REPUBLIKA.CO.ID, JAKARTA -- Israel memulai peperangan baru di Timur Tengah. Bukan dengan Hamas, perlawanan Tepi Barat, Hizbullah Lebanon, ataupun milisi Suriah. Zionis meluncurkan hujan bom ke Iran, basis kekuatan militer yang diklaim besar di Timur Tengah.
Sumber keamanan Israel mengungkapkan bahwa perang yang dilancarkan Israel terhadap Iran pada Jumat pagi telah direncanakan selama dua tahun, tetapi serangan yang dilancarkan Hamas pada Oktober 2023 terhadap kota-kota sekitar Gaza mengganggu rencana tersebut.
Namun, Perdana Menteri Benjamin Netanyahu dan Kepala Staf IDF Eyal Zamir memutuskan untuk menerapkannya saat ini, dengan mendasarkan agresi itu kepada 'informasi yang dapat dipercaya.' Kabar tersebut menunjukkan bahwa Iran telah mengambil beberapa langkah menuju kemampuan untuk memproduksi bom nuklir.
Perang ini bermula dari keputusan lama di Israel yang menemui banyak keraguan dan rintangan. Menurut surat kabar Maariv pada hari Jumat, proyek nuklir Iran dimulai pada masa pemerintahan Shah pada tahun 1970-an.

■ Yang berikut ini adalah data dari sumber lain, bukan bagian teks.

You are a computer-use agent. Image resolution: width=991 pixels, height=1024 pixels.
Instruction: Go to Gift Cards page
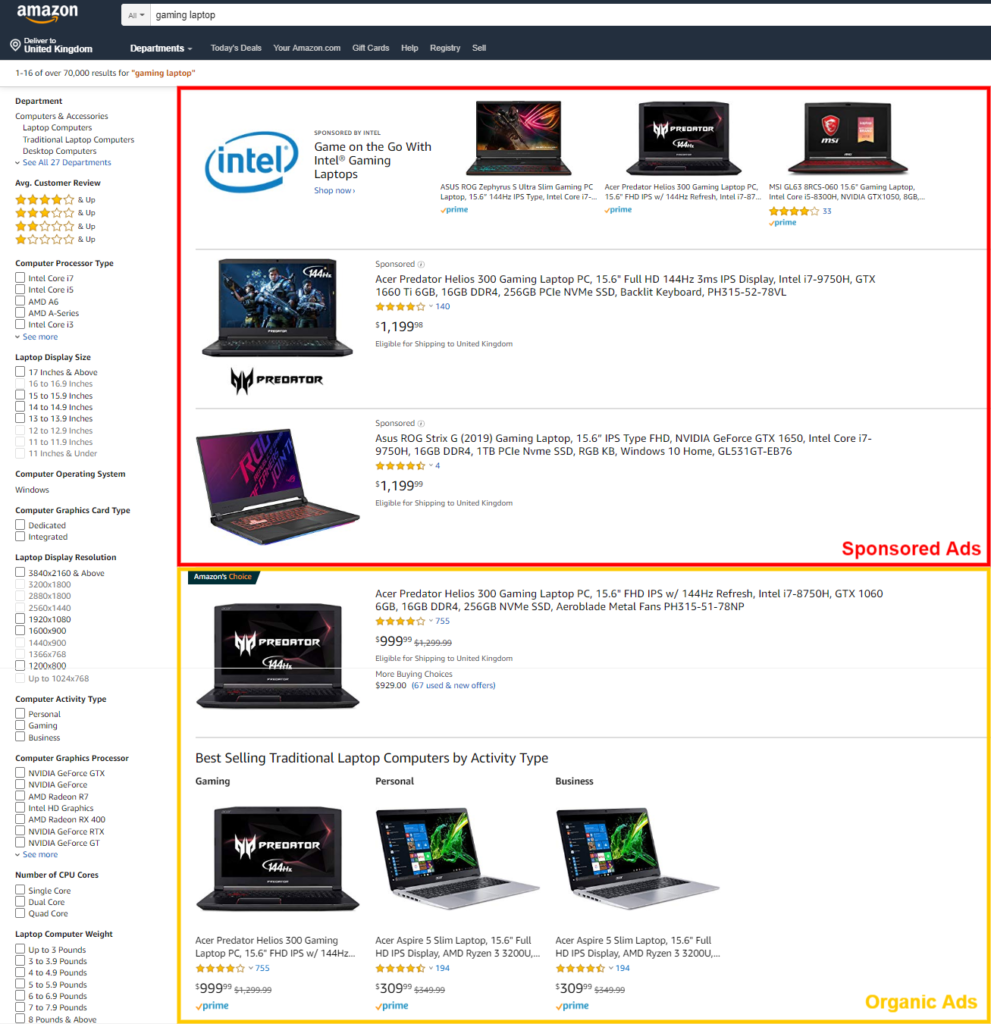click(370, 48)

Meskipun Israel memiliki hubungan baik dengan Teheran pada saat itu, mendiang Perdana Menteri Yitzhak Rabin memerintahkan pemeriksaan menyeluruh atas masalah tersebut hingga Tel Aviv dapat memutuskan apa yang menjadi kepentingan terbaiknya.
Namun, sebelum masalah tersebut dapat berkembang, revolusi Khomeini (1979) 'meledak'. Shah jatuh dan Khomeini berkuasa. Hal tersebut membekukan proyek pengayaan uranium Iran.
Namun, perang dengan Irak yang dipimpin Sadam Husein mengubah posisi Iran. Negeri penerus Persia itu memutuskan untuk mengaktifkannya kembali. Israel kemudian mulai memantau masalah tersebut dengan penuh perhatian, karena para pemimpin politik Iran menggunakan frasa "menghancurkan Israel" terkait proyek strategis pengayaan uranium.